Stored data entries:
__________

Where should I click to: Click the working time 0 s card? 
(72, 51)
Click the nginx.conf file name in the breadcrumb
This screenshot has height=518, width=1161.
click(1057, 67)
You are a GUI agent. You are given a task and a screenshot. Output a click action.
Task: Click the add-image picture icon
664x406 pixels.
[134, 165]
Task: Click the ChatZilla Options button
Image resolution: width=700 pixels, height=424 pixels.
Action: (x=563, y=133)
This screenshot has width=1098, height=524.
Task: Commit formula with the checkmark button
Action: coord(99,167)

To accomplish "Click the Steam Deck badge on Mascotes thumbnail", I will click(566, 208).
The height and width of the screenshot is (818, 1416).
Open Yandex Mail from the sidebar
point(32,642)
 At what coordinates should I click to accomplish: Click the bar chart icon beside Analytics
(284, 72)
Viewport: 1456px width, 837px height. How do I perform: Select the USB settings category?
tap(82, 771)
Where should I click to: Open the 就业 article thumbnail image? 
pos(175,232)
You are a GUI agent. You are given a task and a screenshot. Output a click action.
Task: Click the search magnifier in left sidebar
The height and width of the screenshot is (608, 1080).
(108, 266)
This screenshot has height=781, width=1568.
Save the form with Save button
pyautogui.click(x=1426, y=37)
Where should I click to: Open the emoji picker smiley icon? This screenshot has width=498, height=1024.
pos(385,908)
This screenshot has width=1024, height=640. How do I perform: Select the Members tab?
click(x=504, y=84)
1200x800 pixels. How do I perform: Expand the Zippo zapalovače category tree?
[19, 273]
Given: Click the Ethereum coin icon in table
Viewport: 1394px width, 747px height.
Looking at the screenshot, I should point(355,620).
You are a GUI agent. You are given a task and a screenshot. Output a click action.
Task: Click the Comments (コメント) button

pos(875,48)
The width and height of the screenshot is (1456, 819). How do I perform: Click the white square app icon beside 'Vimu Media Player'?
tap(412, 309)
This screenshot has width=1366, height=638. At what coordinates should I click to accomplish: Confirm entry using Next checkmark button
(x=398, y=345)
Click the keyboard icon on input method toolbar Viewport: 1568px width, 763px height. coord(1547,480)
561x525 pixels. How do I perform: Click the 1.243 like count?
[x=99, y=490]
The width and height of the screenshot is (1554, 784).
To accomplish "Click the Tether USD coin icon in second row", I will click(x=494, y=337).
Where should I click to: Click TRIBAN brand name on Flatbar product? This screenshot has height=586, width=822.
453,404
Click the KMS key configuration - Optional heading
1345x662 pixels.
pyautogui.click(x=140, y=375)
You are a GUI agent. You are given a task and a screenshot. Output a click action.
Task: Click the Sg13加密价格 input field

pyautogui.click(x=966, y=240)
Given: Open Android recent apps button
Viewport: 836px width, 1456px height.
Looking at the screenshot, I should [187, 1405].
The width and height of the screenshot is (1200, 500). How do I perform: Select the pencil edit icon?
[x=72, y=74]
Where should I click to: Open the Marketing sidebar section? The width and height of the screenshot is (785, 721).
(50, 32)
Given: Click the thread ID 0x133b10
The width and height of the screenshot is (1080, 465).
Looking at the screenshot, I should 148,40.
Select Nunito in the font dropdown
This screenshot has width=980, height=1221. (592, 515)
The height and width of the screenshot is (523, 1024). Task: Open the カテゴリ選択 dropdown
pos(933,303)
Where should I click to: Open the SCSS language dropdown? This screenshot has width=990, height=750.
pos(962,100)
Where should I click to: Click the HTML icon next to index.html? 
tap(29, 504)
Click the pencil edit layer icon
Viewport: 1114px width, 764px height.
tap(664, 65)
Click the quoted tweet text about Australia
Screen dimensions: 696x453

__________

Repeat, without changes, every line from the one that contains "Select Nunito in the font dropdown" through the final line of the data.

Select Nunito in the font dropdown
This screenshot has width=980, height=1221. (592, 515)
The height and width of the screenshot is (523, 1024). Task: Open the カテゴリ選択 dropdown
pos(933,303)
Where should I click to: Open the SCSS language dropdown? This screenshot has width=990, height=750.
pos(962,100)
Where should I click to: Click the HTML icon next to index.html? 
tap(29, 504)
Click the pencil edit layer icon
Viewport: 1114px width, 764px height.
tap(664, 65)
Click the quoted tweet text about Australia
Screen dimensions: 696x453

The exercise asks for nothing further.